Problem details:
From the line containing "You are a GUI" to the last line of the listing below, repeat every line exactly, and output nothing else.

Source data:

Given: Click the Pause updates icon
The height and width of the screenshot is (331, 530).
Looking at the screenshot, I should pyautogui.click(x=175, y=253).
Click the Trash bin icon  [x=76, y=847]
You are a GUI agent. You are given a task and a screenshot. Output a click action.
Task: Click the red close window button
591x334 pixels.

Your response:
You are a GUI agent. You are given a task and a screenshot. Output a click action.
Task: Click the red close window button
591x334 pixels.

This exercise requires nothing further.